@jcm2606

jcm2606@alien.top · 11 months ago

Simultaneous multithreading

For what it’s worth, GPUs are kind of getting SMT now with the advent of dedicated asynchronous queues for compute and memory transfers. Modern GPUs are able to draw primitives, run compute shaders and perform DMA transfers from CPU to GPU at the same time, with the first two even using the same hardware. Of course you need to be careful with where you do these as there can be hardware resource conflicts, but you can do something kind of like SMT to make use of otherwise idle hardware while the GPU is doing other work.
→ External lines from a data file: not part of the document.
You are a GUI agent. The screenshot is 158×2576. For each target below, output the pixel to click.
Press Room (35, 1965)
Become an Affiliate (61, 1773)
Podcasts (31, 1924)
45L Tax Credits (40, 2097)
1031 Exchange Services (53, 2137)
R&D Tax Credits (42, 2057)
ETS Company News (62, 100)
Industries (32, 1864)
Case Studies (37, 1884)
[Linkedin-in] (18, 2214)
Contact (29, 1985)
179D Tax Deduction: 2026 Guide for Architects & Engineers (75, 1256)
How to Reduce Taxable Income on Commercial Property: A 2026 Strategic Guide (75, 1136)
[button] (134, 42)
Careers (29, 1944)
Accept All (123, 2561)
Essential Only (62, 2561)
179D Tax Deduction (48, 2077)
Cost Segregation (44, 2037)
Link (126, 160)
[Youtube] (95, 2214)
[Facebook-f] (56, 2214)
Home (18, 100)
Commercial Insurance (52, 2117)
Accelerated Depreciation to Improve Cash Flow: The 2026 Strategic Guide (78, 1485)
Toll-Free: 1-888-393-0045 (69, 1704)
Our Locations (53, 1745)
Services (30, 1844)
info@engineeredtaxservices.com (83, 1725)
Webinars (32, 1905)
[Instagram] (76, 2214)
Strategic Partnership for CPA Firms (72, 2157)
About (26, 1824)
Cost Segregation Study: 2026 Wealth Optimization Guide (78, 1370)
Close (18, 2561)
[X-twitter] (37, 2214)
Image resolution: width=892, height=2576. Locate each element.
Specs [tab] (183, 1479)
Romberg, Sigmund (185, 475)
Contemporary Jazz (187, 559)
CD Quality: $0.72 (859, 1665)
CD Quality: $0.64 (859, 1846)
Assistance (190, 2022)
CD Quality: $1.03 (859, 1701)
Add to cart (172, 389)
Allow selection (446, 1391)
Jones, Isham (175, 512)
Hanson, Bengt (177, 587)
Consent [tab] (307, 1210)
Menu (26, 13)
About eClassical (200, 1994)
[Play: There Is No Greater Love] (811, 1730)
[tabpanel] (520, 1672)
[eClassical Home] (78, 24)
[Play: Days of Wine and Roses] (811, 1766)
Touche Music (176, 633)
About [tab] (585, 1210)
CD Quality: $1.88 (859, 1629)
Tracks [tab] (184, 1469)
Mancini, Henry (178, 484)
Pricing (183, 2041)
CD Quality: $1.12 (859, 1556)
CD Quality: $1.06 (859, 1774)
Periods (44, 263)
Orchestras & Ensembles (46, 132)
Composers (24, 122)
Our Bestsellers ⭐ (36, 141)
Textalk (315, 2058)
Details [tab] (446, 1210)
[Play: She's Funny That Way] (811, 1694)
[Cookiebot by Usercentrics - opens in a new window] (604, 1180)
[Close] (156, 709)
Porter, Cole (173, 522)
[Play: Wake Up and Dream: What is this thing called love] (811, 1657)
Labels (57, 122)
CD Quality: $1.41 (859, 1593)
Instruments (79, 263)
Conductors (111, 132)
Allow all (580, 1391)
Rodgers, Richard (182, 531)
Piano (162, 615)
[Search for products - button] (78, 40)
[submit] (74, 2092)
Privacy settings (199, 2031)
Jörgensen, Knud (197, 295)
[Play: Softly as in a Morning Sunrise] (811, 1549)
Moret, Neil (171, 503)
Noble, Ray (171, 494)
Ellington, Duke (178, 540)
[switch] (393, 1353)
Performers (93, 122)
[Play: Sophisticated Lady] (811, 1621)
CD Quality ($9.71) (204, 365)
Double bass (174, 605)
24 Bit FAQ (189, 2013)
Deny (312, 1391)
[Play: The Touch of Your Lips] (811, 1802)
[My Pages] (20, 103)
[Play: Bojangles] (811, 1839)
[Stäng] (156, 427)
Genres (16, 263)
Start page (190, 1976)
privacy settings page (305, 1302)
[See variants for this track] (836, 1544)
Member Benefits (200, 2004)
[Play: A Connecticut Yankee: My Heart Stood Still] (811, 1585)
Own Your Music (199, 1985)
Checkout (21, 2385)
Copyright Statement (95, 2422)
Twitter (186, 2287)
jcm2606@alien.top · 11 months ago

It’s the GPU itself. GPUs work by grouping together multiple threads into a single thread group, which NVIDIA calls a warp and AMD/Intel call a wave. Every thread belonging to a given warp/wave has to take the exact same path through the code, so if you have heavily divergent branches where some threads in a warp/wave take one path and other threads take another path then that can kill performance as the code needs to be executed multiple times to cover all paths.
GPUs typically don’t operate on strings. Strings aren’t even a supported data type in most GPU-oriented languages or frameworks, especially graphics. If you need to operate on strings on a GPU then you typically break the strings up into individual characters and treat each character as a simple integer, which is totally fine so long as you’re able to wrap your head around dealing with strings at such a low level.

jcm2606@alien.top · 1 year ago

No problem. I left out some of the more complicated details and simplified others so if you want to learn more I’d recommend looking into how Vulkan’s command buffers, device queues, fence/semaphore resources work which are all part of the logical side of the render queue, as well as how Vulkan’s swapchain works for the frame presentation side of the render queue. Vulkan and DirectX 12 both expose quite a lot of how the render queue works so they can shed some light on what the driver is having to do behind the scenes for DirectX 11 and OpenGL.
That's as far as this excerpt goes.